By CLAUDE SCILLEY
It doesn’t look promising that there will be high school sports in September.
In an unsigned July memorandum, the Ontario Secondary School Teachers Federation instructed its members “immediately (to) cease performing any and all extra-curricular activities,” as of July 20.
That means, for instance, the union is enjoining teachers who coach teams not to undertake any preparation for scholastic sport in the fall.
“Additional central strike actions will be taken, and details about those sanctions and their timing will be outlined” at what the union describes as a leadership training conference in Ottawa in late August.
If extra-curricular services—coaching sports and supervising such things as clubs, bands, drama productions and student councils—are withdrawn, there would be no football, girls basketball, field hockey or cross-country running in the fall.
Teachers and support staff have been in contract talks with the provincial Ministry of Education and the Ontario Public School Boards Association for almost a year.

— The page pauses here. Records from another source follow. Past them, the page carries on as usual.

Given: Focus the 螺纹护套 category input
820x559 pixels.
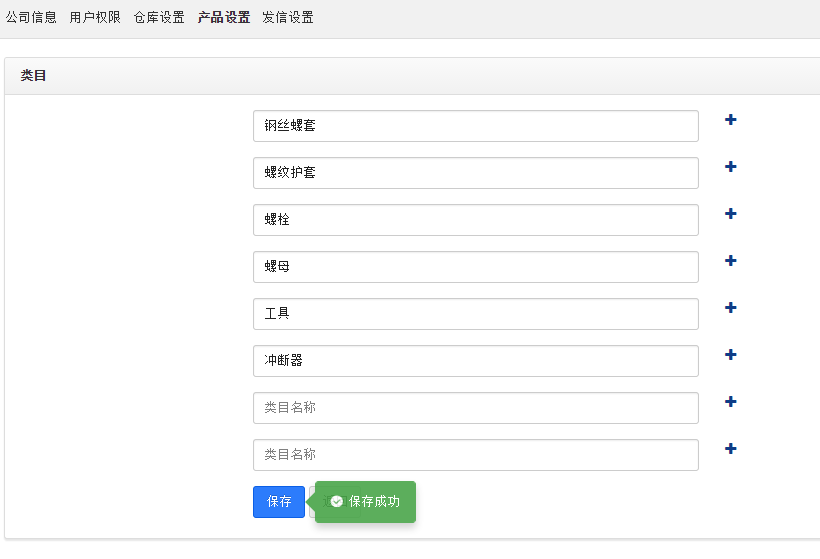Looking at the screenshot, I should 476,173.
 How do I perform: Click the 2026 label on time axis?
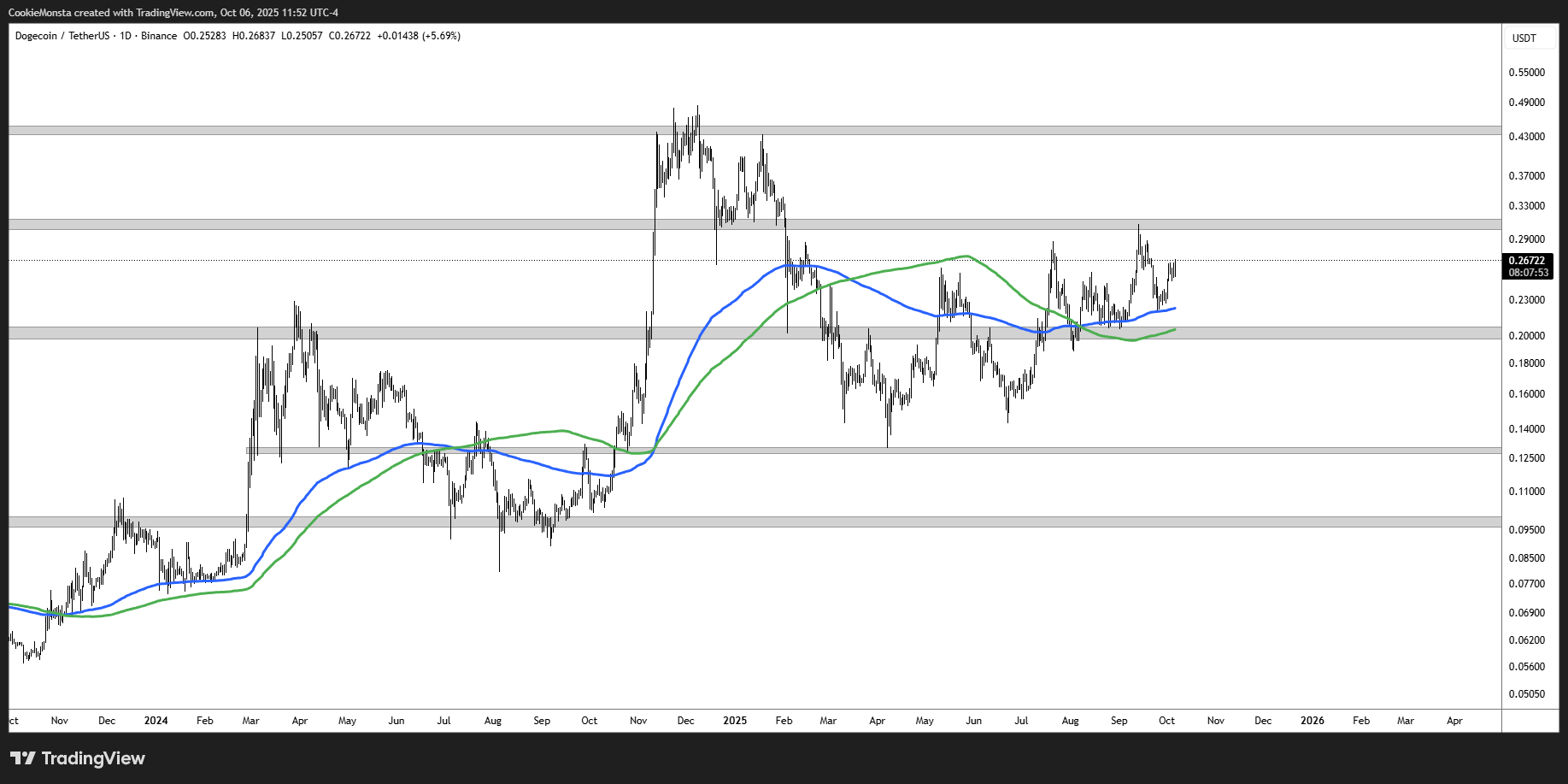coord(1312,721)
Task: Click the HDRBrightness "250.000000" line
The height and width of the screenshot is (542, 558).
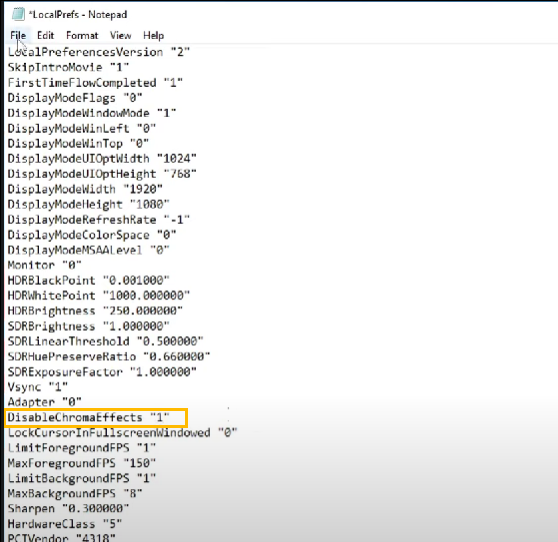Action: pos(95,311)
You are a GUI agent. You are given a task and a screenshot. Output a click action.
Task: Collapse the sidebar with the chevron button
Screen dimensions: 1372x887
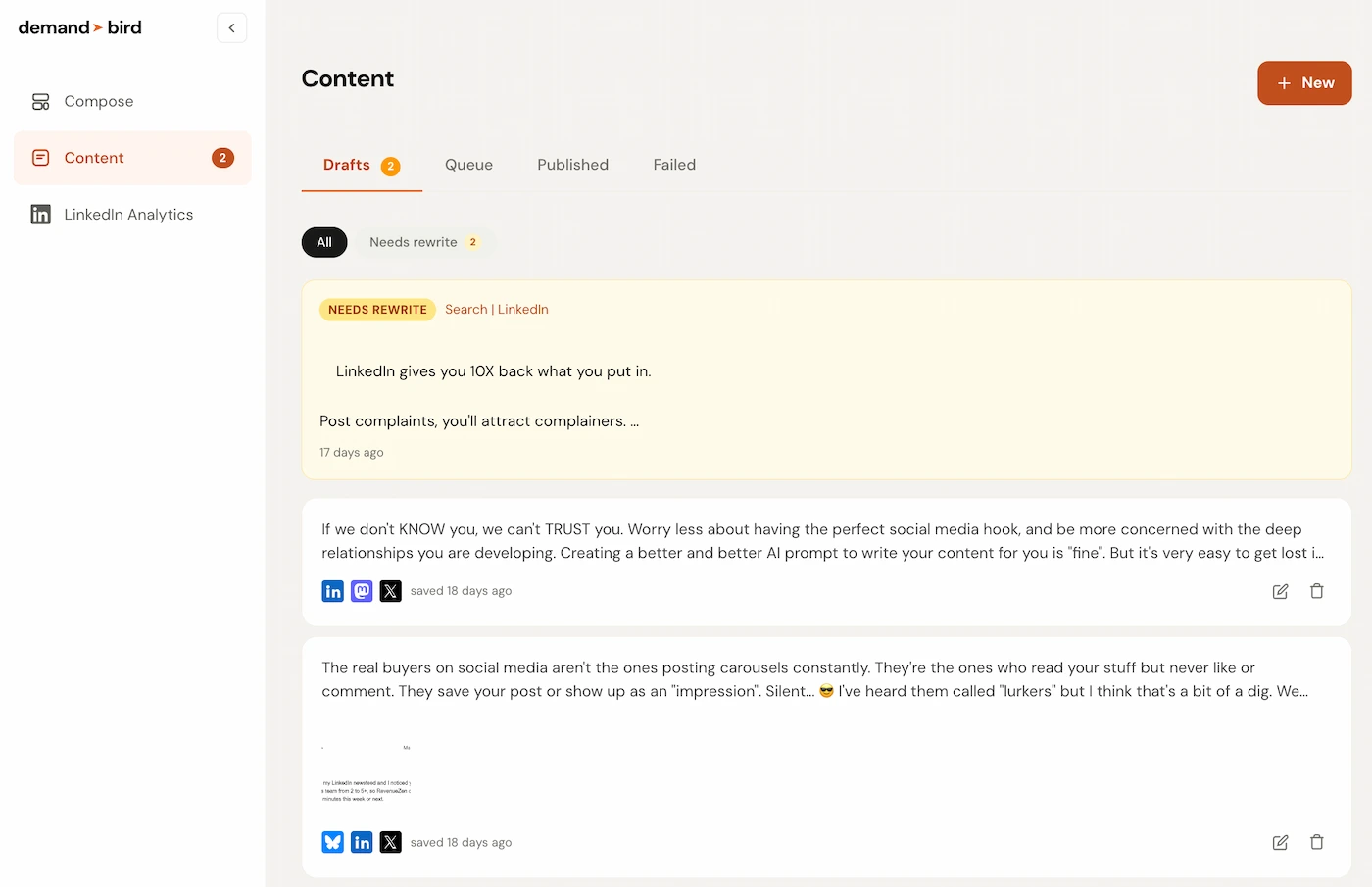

Teachers went on strike in the Region of Peel, Durham and Sudbury in May.
Local teachers are also in a legal strike position.
“It has become abundantly clear that we will not be able to convince the boards and the government to remove strips and actually bargain … unless we are ready and willing to create pressure through decisive action,” the memo reads.
The union accuses the province and school boards of tabling “contract strips”—proposed changes to contracts—“that amount to an outright attack on our collective agreements, an assault on our members’ working conditions, and (are) a recipe for inferior learning conditions for our students.”
Teachers in the Limestone District School Board last worked to rule in the winter of 2012-13, cancelling the Kingston Area Secondary Schools Athletic Association seasons for hockey, boys basketball and girls volleyball. At the time, teachers in Catholic board schools did not withdraw services, and teams from those schools continued to compete wherever they could find competition.